In the last issue I began to share thoughts about the establishment of the feast of the Dormition of the Mother of God (Assumption in the Western Church). As I indicated, the feast was established because the Church was fighting Nestorianism.
Relations between the Nestorians and the rest of the Empire were not good. In 486 the Christian Church in Persia officially pronounced itself to be Nestorian, in 489 the Nestorians were expelled from Edessa. Conflict between Nestorianism and the those who held an orthodox faith, continued during the entire sixth century. By this time the new heresy was tolerated to such a degree in Persia that even the ruler Kavadh II was rumored to be a Nestorian Christian. Some time during the reign of the Emperor Maurice (582-602), the Feast of the Dormition was established throughout the Empire on the date of August 15th. Maurice had had one war with Persia and was threatened soon after that with another. It seems likely that, with his record of religious persecution and practice of enforcing Chalcedonian Faith in the Eastern regions of his empire, the Emperor decreed the Feast of the Dormition as part of an anti-Nestorian policy to bolster religious and political unity in the face of the Persian threat. The fact that this feast, like the one before it, was established by imperial decree demonstrates that the institution of a liturgical feast was a recognized and effective method of promulgating a particular doctrine. And this practice was not limited to the portion of the Church that upheld the decrees of Chalcedon. One author points out that during the sixth century some churches kept older Marian feasts celebrated at various times of the year rather than the new one on August 15th. This same author rather mistakenly suggests that Maurice instituted the Dormition to end this diversity of observance. It was not the diversity of observance to which Maurice objected, however, but the diversity of intention. The older feasts commemorated the role of the Virgin in a manner which did not acknowledge her as Theotokos.
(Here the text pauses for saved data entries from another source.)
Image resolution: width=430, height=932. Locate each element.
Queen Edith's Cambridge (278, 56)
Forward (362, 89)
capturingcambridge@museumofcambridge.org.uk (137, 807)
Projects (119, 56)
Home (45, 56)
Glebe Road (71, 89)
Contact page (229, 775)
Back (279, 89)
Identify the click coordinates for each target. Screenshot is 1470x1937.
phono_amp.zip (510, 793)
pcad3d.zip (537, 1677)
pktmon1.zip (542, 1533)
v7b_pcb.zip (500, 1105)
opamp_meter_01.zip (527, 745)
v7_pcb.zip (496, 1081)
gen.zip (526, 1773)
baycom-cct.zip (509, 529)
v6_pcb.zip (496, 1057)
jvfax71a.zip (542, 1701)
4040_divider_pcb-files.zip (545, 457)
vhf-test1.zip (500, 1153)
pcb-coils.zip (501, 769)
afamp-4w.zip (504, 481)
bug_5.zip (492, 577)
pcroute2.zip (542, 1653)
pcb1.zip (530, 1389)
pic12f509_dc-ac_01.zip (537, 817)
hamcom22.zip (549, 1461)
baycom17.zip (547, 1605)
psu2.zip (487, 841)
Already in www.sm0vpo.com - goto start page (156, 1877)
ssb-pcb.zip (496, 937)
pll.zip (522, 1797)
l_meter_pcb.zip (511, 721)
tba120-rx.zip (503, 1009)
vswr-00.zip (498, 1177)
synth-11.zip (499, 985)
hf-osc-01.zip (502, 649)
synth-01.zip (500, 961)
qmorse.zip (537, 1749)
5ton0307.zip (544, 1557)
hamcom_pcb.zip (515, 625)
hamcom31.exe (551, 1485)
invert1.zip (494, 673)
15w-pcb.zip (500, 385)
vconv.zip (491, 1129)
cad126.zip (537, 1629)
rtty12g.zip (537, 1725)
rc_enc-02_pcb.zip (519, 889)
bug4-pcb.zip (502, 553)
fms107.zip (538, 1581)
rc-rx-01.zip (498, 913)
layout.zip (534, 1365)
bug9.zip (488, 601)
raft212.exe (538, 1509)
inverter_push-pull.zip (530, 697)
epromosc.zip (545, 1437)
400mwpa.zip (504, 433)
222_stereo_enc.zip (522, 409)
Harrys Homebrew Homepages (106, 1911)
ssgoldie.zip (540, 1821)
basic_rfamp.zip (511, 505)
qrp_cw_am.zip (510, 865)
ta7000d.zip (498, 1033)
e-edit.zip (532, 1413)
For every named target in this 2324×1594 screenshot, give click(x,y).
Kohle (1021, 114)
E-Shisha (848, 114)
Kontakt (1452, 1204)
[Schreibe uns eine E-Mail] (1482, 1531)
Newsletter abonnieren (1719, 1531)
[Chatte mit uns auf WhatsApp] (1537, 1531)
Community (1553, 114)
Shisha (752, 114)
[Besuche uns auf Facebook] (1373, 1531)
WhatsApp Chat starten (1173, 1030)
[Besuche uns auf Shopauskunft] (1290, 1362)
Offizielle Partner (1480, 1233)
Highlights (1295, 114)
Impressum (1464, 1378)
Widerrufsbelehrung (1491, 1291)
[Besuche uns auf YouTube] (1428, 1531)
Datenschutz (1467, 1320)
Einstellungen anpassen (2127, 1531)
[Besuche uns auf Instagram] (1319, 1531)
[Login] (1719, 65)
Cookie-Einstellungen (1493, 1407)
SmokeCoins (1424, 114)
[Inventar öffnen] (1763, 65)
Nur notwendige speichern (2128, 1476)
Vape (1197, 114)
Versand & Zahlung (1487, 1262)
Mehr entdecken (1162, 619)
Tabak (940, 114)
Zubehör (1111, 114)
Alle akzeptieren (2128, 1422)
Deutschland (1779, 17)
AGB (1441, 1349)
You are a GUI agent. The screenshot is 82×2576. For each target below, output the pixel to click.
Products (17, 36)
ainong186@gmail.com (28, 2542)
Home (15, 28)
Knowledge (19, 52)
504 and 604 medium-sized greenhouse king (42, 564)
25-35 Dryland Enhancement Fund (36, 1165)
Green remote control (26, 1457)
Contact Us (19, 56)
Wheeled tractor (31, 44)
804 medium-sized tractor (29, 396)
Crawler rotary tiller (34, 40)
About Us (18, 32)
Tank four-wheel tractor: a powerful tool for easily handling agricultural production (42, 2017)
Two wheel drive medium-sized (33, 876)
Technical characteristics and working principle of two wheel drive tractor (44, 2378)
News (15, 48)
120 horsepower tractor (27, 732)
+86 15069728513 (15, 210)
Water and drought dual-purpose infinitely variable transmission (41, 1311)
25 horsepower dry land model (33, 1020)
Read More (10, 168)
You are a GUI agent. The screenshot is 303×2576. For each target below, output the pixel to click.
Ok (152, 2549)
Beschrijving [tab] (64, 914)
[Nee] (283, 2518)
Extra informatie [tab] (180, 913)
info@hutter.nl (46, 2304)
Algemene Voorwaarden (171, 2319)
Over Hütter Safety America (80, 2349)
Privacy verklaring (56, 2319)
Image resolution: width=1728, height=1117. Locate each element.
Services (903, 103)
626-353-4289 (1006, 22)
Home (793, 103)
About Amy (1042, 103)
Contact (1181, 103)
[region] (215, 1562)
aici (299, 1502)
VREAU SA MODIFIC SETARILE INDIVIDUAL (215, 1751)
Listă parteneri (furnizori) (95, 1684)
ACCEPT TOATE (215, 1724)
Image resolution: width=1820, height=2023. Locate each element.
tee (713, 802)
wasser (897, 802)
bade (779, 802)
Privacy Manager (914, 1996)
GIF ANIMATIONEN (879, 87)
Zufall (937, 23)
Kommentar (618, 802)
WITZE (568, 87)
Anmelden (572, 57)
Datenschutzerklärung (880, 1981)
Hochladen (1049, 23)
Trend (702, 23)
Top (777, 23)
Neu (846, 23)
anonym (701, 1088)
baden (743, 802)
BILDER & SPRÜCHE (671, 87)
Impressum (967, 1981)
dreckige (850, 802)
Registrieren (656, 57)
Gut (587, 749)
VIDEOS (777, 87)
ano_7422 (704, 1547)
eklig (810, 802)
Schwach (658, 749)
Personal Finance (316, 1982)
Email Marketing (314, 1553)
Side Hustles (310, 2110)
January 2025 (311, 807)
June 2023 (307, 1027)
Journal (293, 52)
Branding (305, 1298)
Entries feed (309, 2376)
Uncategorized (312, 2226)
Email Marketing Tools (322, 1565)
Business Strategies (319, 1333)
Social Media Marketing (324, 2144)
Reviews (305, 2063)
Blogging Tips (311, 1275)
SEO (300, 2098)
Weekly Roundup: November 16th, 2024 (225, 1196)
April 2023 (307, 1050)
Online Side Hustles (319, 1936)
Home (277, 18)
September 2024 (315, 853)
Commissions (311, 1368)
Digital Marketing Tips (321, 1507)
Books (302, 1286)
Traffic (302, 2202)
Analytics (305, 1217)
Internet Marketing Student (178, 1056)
In fact, Maurice was suppressing what he must have felt to be heterodox festal practice.
One thing is important to point out. The Church developed feasts as a result of reinforcing doctrines that were established by various Councils and emperors established them, many times, to bring political order to the empire. All the feasts were established, however, to somehow help Christians understand more clearly the doctrines that the Church saw as truth.